Strategisch wichtige Militärbasis

Die Zukunft der Chagos-Inseln hat in den letzten Jahren unzählige Uno-Gremien, Nichtregierungsorganisationen und internationale Gerichte beschäftigt. Dass die neue Labour-Regierung nun bereit ist, das Kolonialgebiet abzutreten, ist bemerkenswert – auch wenn noch kein Vertragstext vorliegt und viele Details unbekannt sind.

Ein Kernpunkt der Einigung ist der Fortbestand der amerikanischen Militärbasis auf der Insel Diego Garcia für weitere 99 Jahre. Konkret sollen die Briten im Namen von Mauritius die Souveränitätsrechte über die wichtigste der Chagos-Inseln für diese Zeitdauer wahrnehmen, damit der Stützpunkt weiterbetrieben werden kann.

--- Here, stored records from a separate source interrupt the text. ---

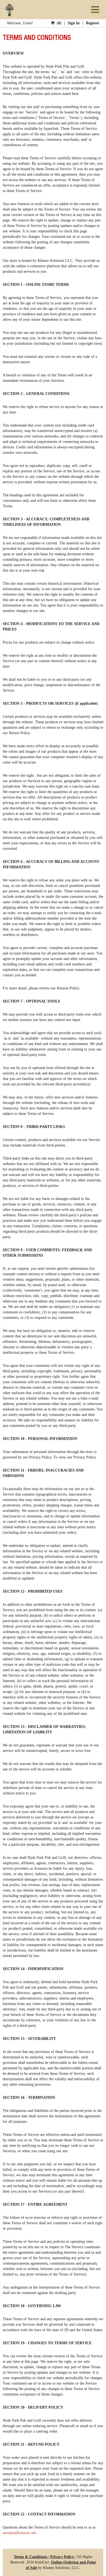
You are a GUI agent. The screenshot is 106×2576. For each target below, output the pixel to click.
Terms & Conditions (31, 2557)
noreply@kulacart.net (19, 2533)
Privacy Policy (62, 2557)
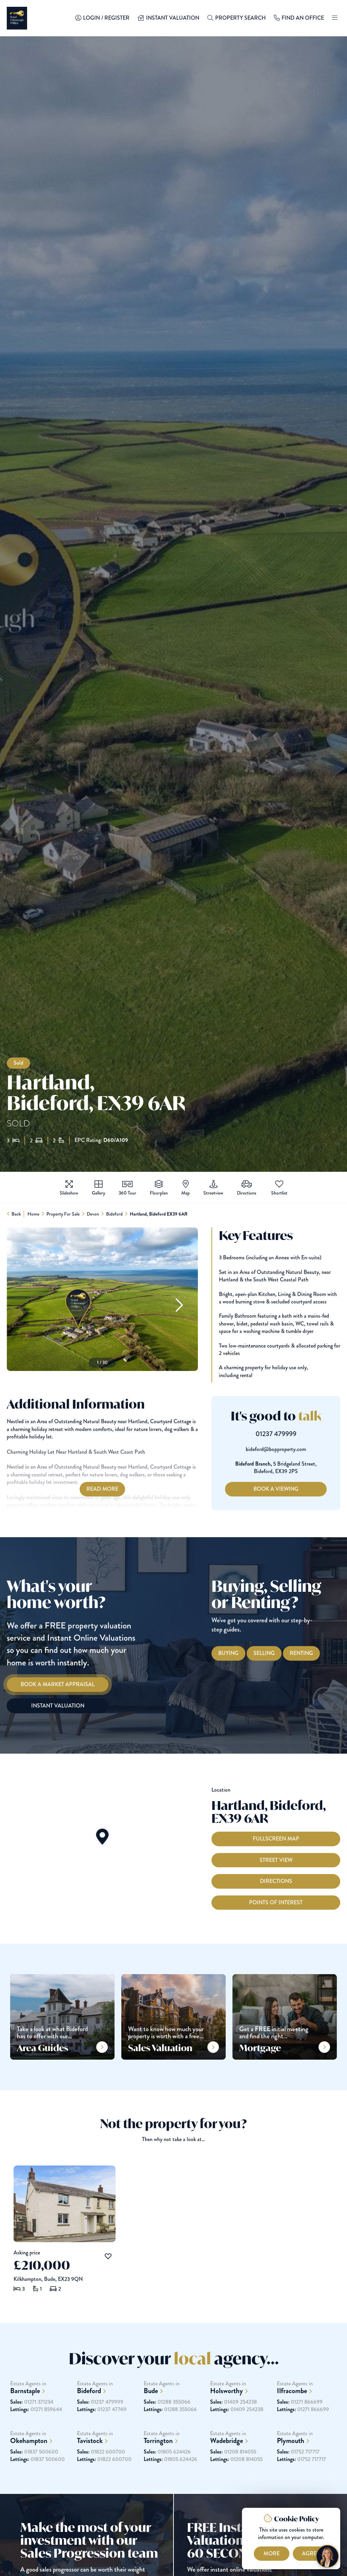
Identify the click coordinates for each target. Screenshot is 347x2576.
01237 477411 (101, 2409)
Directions (276, 1881)
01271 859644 (36, 2409)
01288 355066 (167, 2402)
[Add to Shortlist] (279, 1184)
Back (16, 1213)
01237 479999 (276, 1434)
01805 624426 (167, 2452)
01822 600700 (101, 2452)
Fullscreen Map (276, 1839)
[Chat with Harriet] (327, 2556)
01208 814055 (233, 2452)
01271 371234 (31, 2402)
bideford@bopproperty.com (276, 1449)
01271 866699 (300, 2402)
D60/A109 (115, 1140)
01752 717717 (298, 2452)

Laut dem australischen Sicherheitsexperten Samuel Bashfield, der unlängst zur Geschichte und strategischen Bedeutung der Chagos-Inseln doktoriert hat, ist für Washington die geografische Lage der Basis entscheidend. «Diego Garcia liegt in Flugdistanz zum Nahen Osten», sagt er im Gespräch. Die USA hätten die Basis für ihre Einsätze in Afghanistan und im Irak sowie beim «Krieg gegen den Terror» regelmässig als Ausgangspunkt für Luftangriffe genutzt.

Im ausgebauten Militärhafen sei man überdies in der Lage, U-Boote und Flugzeugträger andocken und warten zu lassen. Weiter nutzen die USA laut Bashfield die Basis zur Bereitstellung von militärischem Material in gecharterten zivilen Frachtschiffen, die im Bedarfsfall rasch Krisenherde im Nahen Osten erreichen könnten. Schliesslich werde Diego Garcia auch zu Aufklärungs- und Kommunikationszwecken genutzt.

Ein weiterer Vorteil für die USA: Das Gastland Grossbritannien machte kaum Auflagen zur Nutzung der Militärbasis. Im Gegenzug wurde London von Washington finanziell entschädigt und erhielt einen Rabatt auf das atomare U-Boot-System Polaris, das die Briten von 1968 bis 1996 nutzten.

Die Chagos-Inseln waren unbewohnt, als die Portugiesen im 16. Jahrhundert als erste Kolonialmacht eintrafen. Unter französischer Herrschaft wurden auf dem Archipel im 18. Jahrhundert afrikanische Sklaven und indische Arbeitskräfte angesiedelt. Sie gründeten Kokosnuss-Plantagen und entwickelten im Laufe der Jahrhunderte eine eigene Kultur und kreolische Sprache.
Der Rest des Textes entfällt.